• _WRITTEN TASK_
Rewrite the records from the line containing "Where should I" through the line containing "tap(524, 79)", inclusive, swapping "militant atheism" for "secular humanism" and leaving everything else as it is.

• _MATERIAL FOR THE TASK_
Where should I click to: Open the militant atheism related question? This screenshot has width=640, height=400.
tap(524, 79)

* * *

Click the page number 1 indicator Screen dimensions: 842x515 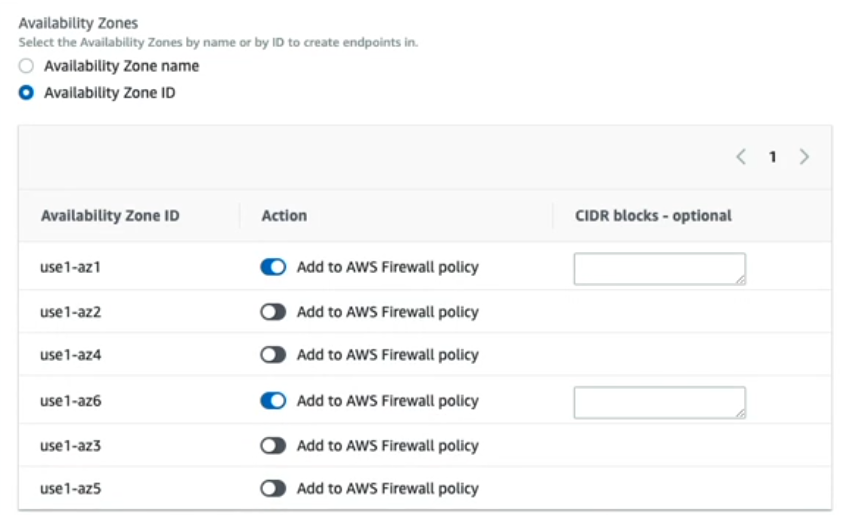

---

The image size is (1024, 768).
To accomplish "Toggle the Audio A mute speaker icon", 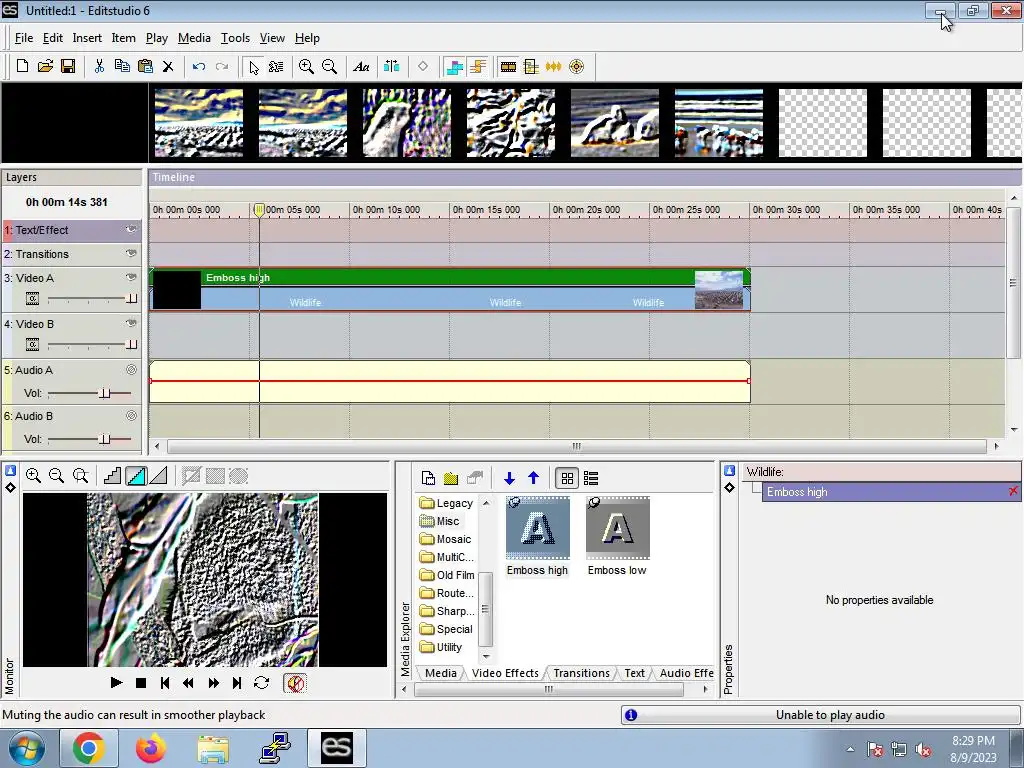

• _WRITTEN REPLY_
Where should I click to: Open the secular humanism related question? This screenshot has width=640, height=400.
tap(524, 79)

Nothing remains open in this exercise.